The other night, during BCODN's Remarkable Holiday Gathering, I had the opportunity to engage in a brief conversation with Paul and Oxana about their recent encounter with Marvin Weisbord, the person behind the time-tested and enduring framework on organizational diagnosis: the Weisbord Six-Box Model.
Before the more recent "what works well" approaches to organization diagnosis, e.g., Appreciative Inquiry, Open Space, the preferred mode was to look at what is not working well. In my book, some of the problem solving diagnostic tools would be Weisbord's Six-Box Model, Edgar Schein's Stream Analysis, Kurt Lewin's Force-Field Analysis, the generic Root Cause Analysis (RCA), Gelinas-James' Elements of Organizations, Herman's Iceberg Model, Peter & Waterman's Seven-S Model and the Burke-Litwin Model of Organizational Performance & Change. The data generated by any of these tools were used to design the organization change program.
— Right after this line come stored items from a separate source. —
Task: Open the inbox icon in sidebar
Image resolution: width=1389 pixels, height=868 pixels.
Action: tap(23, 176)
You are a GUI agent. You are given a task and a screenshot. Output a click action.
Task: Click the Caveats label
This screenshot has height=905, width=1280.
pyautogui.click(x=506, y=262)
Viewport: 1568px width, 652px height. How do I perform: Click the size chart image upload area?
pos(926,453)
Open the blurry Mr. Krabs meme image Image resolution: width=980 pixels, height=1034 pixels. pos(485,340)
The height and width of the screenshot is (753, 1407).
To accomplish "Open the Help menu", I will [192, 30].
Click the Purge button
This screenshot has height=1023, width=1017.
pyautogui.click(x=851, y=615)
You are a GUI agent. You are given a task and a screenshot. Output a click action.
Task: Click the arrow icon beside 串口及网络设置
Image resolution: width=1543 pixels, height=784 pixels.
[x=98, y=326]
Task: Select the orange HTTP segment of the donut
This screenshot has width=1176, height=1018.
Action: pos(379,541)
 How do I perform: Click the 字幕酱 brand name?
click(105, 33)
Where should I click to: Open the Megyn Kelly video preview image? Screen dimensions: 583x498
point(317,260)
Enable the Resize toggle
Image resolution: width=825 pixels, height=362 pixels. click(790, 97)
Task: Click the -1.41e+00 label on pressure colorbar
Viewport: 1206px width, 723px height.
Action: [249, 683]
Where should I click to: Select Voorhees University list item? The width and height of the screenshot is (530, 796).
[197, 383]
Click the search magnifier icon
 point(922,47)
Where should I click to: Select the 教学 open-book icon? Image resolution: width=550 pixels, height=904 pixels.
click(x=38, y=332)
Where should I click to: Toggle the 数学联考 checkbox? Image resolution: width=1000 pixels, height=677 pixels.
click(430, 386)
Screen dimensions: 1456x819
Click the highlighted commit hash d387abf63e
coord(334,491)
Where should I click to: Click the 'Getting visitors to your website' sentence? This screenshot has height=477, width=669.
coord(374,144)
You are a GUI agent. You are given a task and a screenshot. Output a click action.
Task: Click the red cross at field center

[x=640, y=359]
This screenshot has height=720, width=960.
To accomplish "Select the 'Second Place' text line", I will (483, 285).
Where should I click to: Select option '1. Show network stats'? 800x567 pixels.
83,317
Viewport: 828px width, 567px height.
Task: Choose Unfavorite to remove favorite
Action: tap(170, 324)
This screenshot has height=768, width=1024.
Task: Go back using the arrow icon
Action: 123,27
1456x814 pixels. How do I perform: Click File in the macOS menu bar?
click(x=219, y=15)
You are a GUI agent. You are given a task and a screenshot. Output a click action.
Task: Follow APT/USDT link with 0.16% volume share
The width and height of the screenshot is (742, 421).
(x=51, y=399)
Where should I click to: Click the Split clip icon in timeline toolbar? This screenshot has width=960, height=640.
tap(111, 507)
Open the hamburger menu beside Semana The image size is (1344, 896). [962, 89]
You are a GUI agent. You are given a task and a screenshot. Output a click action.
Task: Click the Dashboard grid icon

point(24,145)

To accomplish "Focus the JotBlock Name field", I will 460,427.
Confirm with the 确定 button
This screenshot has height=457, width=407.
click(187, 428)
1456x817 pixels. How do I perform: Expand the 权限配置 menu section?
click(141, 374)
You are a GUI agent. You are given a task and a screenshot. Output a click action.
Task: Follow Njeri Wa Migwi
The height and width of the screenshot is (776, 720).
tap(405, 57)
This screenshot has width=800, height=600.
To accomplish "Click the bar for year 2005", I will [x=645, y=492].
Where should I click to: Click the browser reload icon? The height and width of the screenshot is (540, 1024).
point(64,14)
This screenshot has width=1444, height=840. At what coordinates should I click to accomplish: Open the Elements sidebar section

Weisbord's choice of six elements to observe provide for starting points when making an organization diagnosis. The model is heavy on the people-relationship side. Because of this, I find the model very convenient at a micro-level, such as diagnosing team life as a prep for designing a teambuilding program. For example, in the Purposes sector, asking the question, "what 'business' are we in" and getting differing responses from team members can become one of the competing explanations for the observable quantified data of wastage: above-budget overtime, repeat-work, product returns, large supplies usage, etc. Assume that after going through the other five elements, the data on Purposes loom big, then a teambuilding intervention may be more on generating a common team vision. On some occasions, the data may be pointing at a leadership problem. That would indicate a rephrased acronym TNA (training needs analysis) to TNA (teambuilding not applicable).